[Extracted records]
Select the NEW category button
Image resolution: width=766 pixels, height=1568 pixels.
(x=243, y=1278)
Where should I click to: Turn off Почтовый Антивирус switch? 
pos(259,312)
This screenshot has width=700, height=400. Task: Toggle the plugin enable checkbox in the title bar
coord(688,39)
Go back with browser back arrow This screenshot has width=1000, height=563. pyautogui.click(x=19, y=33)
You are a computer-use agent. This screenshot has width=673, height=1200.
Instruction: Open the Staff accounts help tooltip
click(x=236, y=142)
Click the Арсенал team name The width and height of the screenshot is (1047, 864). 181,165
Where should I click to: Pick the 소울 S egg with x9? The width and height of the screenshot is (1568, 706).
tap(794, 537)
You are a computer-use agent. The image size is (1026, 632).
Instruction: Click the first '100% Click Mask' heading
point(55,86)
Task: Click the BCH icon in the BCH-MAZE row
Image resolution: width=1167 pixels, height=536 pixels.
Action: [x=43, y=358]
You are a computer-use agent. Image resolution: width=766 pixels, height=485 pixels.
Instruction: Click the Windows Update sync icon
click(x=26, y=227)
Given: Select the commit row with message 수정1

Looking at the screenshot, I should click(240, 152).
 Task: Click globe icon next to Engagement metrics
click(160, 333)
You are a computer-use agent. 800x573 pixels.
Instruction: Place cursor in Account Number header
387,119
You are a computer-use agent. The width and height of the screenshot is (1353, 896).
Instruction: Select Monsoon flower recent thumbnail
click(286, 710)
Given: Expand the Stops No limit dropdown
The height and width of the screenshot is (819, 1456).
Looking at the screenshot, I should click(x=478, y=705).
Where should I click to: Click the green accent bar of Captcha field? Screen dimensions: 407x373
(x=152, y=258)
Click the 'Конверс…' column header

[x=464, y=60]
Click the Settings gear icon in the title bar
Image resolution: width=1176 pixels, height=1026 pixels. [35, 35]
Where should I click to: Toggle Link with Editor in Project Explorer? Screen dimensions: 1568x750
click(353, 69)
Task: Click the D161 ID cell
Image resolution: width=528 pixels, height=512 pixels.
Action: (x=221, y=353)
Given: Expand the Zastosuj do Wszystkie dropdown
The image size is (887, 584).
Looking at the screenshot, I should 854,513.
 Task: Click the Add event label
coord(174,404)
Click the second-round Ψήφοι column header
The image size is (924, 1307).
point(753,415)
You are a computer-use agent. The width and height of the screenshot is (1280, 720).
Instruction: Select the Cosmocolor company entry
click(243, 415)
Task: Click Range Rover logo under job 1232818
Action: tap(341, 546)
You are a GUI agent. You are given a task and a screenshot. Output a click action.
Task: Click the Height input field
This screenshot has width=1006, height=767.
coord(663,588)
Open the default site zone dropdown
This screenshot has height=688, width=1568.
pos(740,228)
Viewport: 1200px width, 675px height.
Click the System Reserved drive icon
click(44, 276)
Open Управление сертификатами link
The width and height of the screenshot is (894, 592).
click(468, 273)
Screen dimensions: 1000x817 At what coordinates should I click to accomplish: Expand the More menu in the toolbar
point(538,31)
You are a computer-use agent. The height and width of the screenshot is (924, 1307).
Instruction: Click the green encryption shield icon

__DESCRIPTION OF THE TASK__.
Each line that has the word "dropdown" counts once. How many such lines are in the data? Give the number alone.

__EXERCISE RESPONSE__.
3